## Instructions to follow
Every line of the listing that contains the word "computer" is to be copied out.
───── Input data
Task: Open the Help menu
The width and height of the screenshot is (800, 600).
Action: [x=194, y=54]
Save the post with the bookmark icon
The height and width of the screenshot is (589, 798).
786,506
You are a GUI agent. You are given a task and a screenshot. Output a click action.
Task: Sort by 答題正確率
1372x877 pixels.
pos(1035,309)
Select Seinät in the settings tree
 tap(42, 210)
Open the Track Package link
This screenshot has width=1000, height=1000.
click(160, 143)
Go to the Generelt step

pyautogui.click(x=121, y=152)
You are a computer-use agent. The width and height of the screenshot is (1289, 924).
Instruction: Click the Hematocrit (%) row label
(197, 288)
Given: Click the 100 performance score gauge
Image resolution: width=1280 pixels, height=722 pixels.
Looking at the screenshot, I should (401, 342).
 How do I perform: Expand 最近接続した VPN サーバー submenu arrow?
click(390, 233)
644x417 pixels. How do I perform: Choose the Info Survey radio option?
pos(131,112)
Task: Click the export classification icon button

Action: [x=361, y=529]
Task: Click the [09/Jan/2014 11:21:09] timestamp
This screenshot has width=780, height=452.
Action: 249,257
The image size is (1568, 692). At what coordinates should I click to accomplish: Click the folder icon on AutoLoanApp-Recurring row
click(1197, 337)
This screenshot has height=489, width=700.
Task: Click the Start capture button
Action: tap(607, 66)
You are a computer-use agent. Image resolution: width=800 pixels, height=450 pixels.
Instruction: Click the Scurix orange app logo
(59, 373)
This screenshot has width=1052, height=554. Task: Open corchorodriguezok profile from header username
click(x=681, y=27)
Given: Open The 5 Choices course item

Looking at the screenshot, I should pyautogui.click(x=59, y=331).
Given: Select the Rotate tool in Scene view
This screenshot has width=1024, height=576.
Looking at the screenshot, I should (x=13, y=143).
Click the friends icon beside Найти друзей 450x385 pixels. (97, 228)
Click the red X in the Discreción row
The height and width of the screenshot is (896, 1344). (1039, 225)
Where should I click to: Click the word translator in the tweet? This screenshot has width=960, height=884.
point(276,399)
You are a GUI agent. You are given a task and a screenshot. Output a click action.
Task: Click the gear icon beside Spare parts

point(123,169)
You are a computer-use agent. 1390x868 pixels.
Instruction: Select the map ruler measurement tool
──────────
## Response
You are a computer-use agent. The width and height of the screenshot is (1289, 924).
You are a computer-use agent. Image resolution: width=800 pixels, height=450 pixels.
You are a computer-use agent. 1390x868 pixels.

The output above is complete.